The guide was published by the Swiss Trading & Shipping Association following a year of work. Though not mandatory, the recommendations are designed to “reduce the potential for future losses” and ensure commodity finance activities remain sustainable, the association says.

It also recommends banks “raise as a red flag” attempts by commodity traders to raise finance against circular transactions.

One driving force behind growing caution in the trade and commodity finance sector is the ripple effect from 2020’s string of fraud scandals, most of which came to light in Singapore and the Middle East.

For example, Singapore-based Hin Leong – one of Asia’s largest independent traders prior to its collapse in March that year – has been accused of arranging fake back-to-back trades with the aim of achieving short-term access to working capital.

Those claims featured in a Singapore High Court lawsuit filed against BP by Bank of China’s Singapore branch.

A witness statement from BP from January 2021, which has not been made public, explained that such transactions made commercial sense for both parties, as BP would benefit from the difference between purchase and sale price.

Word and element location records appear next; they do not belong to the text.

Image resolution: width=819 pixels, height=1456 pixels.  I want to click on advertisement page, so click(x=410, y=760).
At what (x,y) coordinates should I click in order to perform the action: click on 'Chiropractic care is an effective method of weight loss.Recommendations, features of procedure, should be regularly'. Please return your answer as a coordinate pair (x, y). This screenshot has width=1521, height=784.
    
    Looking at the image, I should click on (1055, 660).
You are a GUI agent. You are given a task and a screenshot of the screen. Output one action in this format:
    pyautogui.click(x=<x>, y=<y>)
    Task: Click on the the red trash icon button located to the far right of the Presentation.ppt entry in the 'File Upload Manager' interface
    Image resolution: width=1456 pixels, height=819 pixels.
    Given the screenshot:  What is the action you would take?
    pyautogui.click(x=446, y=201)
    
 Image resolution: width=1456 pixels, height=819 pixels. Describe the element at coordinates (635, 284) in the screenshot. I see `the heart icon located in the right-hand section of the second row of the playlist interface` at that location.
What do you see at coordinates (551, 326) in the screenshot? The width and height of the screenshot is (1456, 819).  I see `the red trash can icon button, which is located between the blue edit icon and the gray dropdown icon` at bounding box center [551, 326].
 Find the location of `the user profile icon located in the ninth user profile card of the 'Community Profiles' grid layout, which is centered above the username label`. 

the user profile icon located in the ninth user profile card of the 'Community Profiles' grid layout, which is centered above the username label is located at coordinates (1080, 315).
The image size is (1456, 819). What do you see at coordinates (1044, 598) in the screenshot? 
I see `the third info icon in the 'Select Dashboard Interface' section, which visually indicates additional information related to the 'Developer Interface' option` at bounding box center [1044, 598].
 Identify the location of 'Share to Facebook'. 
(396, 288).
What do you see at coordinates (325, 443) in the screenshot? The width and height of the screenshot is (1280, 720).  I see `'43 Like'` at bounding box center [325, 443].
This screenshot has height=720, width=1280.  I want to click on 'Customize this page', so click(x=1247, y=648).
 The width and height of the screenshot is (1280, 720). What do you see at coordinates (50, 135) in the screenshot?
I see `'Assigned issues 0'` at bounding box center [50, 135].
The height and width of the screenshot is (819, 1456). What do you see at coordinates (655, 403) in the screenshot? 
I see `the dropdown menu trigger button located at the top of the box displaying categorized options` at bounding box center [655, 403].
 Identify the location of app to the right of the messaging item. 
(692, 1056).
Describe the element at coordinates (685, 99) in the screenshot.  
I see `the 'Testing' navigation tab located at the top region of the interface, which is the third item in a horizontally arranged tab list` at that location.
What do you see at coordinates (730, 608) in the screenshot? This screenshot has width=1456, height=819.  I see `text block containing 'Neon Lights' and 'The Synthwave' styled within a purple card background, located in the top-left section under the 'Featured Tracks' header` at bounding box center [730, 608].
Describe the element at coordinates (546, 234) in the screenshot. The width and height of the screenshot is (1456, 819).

However, the bank has alleged the underlying cargo did not actually exist in the first place, and that BP’s arrangement with Hin Leong was instead a “fictitious purchase scheme”. BP has said it “strongly refutes” any suggestion it knowingly engaged in fake oil trades.

Circular trades also featured in fraud claims brought by Natixis against Hontop Energy and Sugih Energy, two smaller Singapore traders.

Court documents show Sugih had requested a letter of credit in November 2019 to support a US$64mn sale of 1 million barrels of crude to Hontop. Hontop would then sell the same cargo onto BP at a slightly higher price.

The bank says Hontop and Sugih each presented evidence that the transaction was real, including shipping documents, prompting it to release payment.

But when Natixis sought to recover the funds from BP, following the on-sale, the company informed the bank it had no record of the transaction ever being agreed.

Natixis says Sugih has since “repeatedly failed to explain or demonstrate to [Natixis] that the cargo was shipped on board the vessel and delivered”.

The fraud scandals have also had a broader impact on trade finance lenders’ risk appetites, with several banks – including ABN Amro, Rabobank and BNP Paribas – scaling back their exposure or exiting the business entirely during the second half of 2020.